Dr. Muhammad Arsalan and Dr. Atif Shamim
Carleton University, Department of Electronics
Research Program Title: Wireless dosimeter for radiotherapy applications
Muhammad Arsalan and Atif Shamim developed a wireless module capable of real-time monitoring of radiation dosage for application in cancer patients undergoing radiotherapy.
Dr. Irena Barbulovic-Nad
University of Toronto, Institute for Biomaterials and Biomedical Engineering
Research Program Title: Digital microfluidics – New tool for drug discovery
Irena Barbulovic-Nad developed a planar array of electrodes for cell culture and analysis. This novel design allows researchers to conduct drug discovery research with greatly reduced reagent and cell use, and enhanced sensitivity.
Dr. Blake Erb
University of Saskatchewan, Department of Mechanical Engineering
Research Program Title: Run-around membrane energy exchanger performance and operational control strategies
Blake Erb developed a novel energy recovery system to help reduce the energy consumption required to condition fresh air, leading to significant decreases in energy costs and pollution.
Dr. Xiulei Ji
University of Waterloo, Department of Chemistry
Research Program Title: Lithium sulfur batteries
Xiulei Ji developed a novel, nano-structured lithium sulfur cathode material for a rechargeable battery that provides a significant improvement in energy storage capacity.
Dr. Daniel Kirouac
University of Toronto, Institute for Biomaterials and Biomedical Engineering
Research Program Title: A stem cell culture device implementing “biofeedback control”

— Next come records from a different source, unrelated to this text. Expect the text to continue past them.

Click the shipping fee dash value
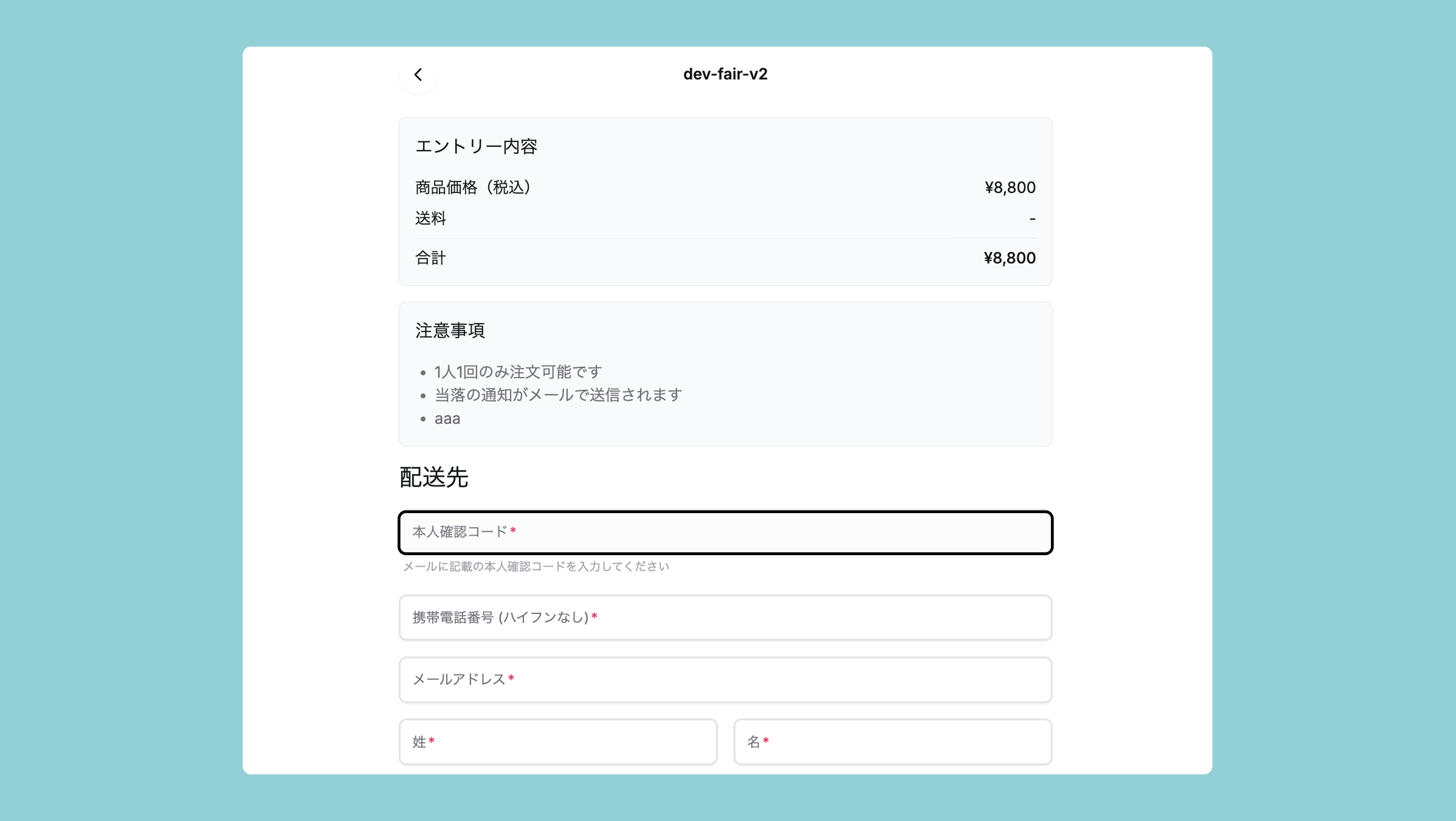 (x=1032, y=219)
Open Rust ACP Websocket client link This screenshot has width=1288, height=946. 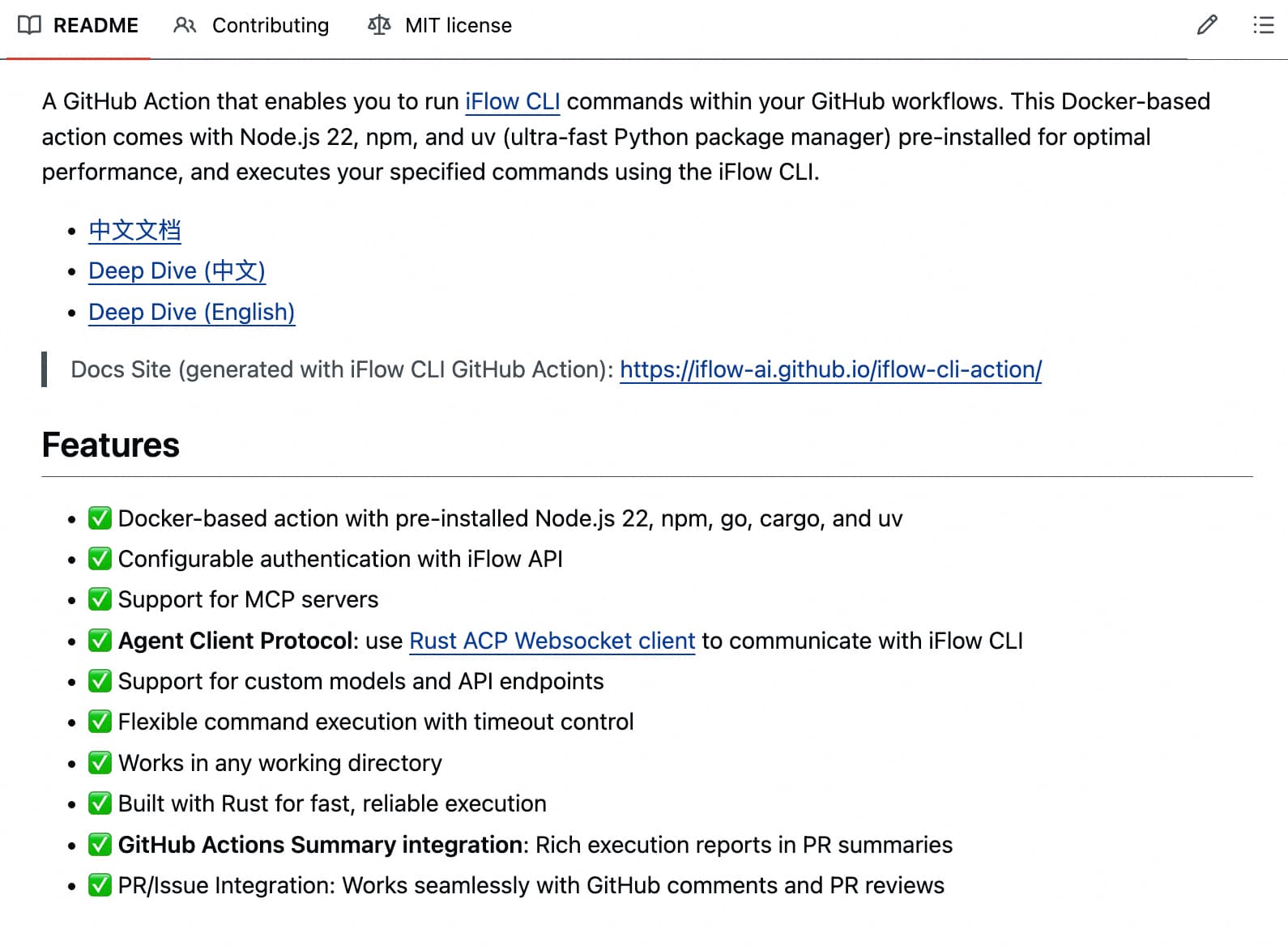tap(552, 641)
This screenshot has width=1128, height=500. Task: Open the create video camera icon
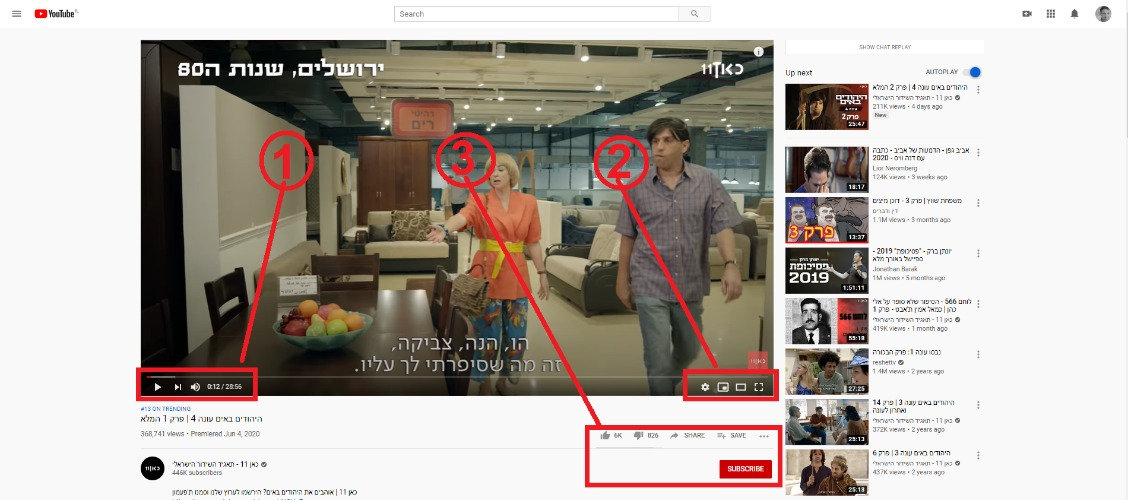pyautogui.click(x=1027, y=14)
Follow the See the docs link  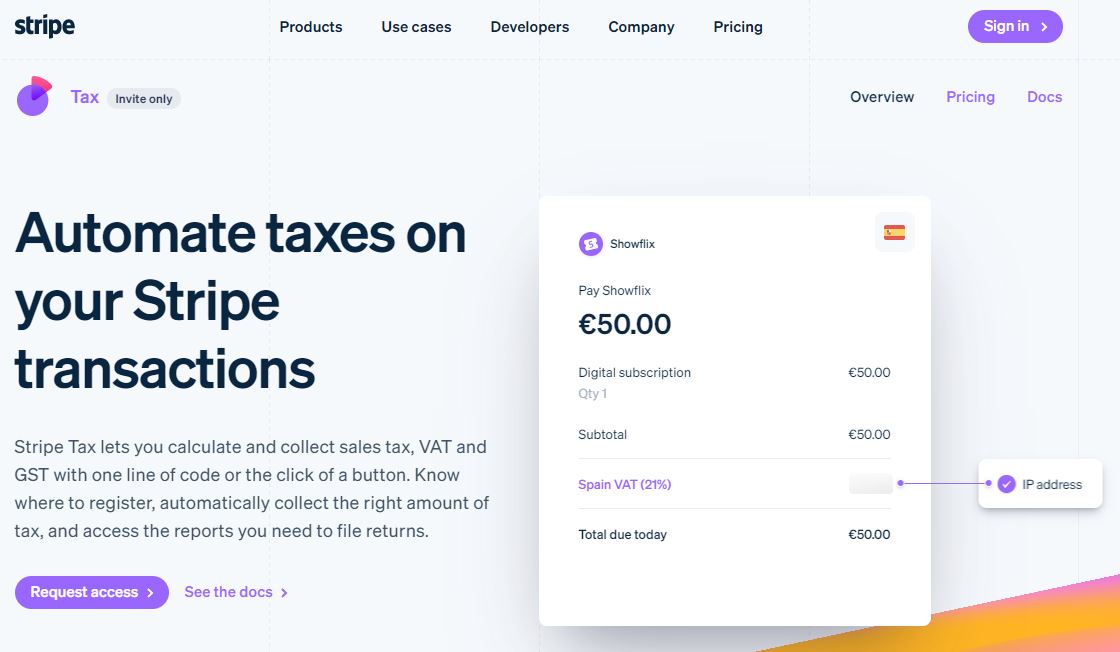click(236, 593)
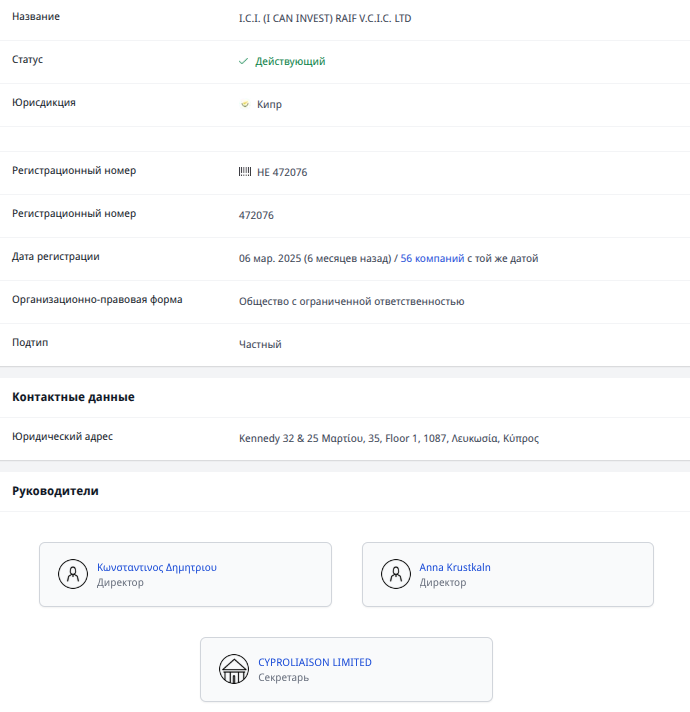The width and height of the screenshot is (690, 712).
Task: Click the plain registration number 472076
Action: click(256, 215)
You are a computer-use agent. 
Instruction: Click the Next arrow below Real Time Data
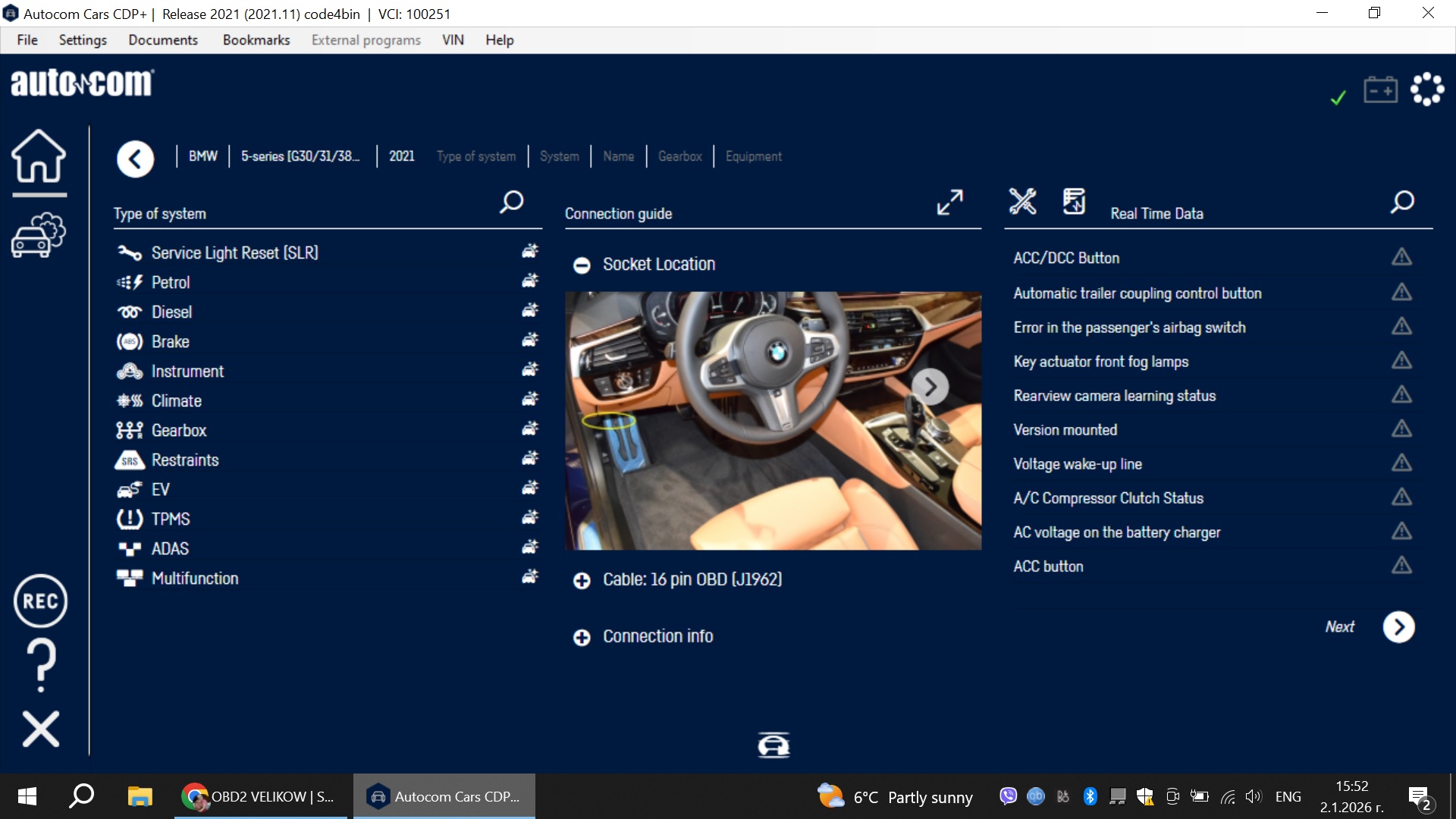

Daniel Kirouac developed a novel device and methodology for the fully automated and controllable system for the clinical production of human stem cells.
Dr. Suresh Neethirajan
University of Manitoba, Department of Biosystems Engineering
Research Program Title: Development of carbon dioxide sensor for grain quality monitoring
Suresh Neethirajan developed a carbon dioxide sensor for detecting spoilage of stored bulk grains that is efficient, compact and easily deployable. Currently, this problem costs Canada’s grain industry millions of dollars in losses each year.
Dr. Joel Pel
The University of British Columbia, Department of Physics and Astronomy
Research Program Title: Selective DNA extraction from contaminated samples using SCODA
Joel Pel developed Synchronous Coefficient of Drag Alteration (SCODA), a novel molecular manipulation and separation technique for DNA concentration and purification. This technique has applications in clinical diagnostics, where the technology can be used to extract small DNA samples that would indicate the early stages of a disease.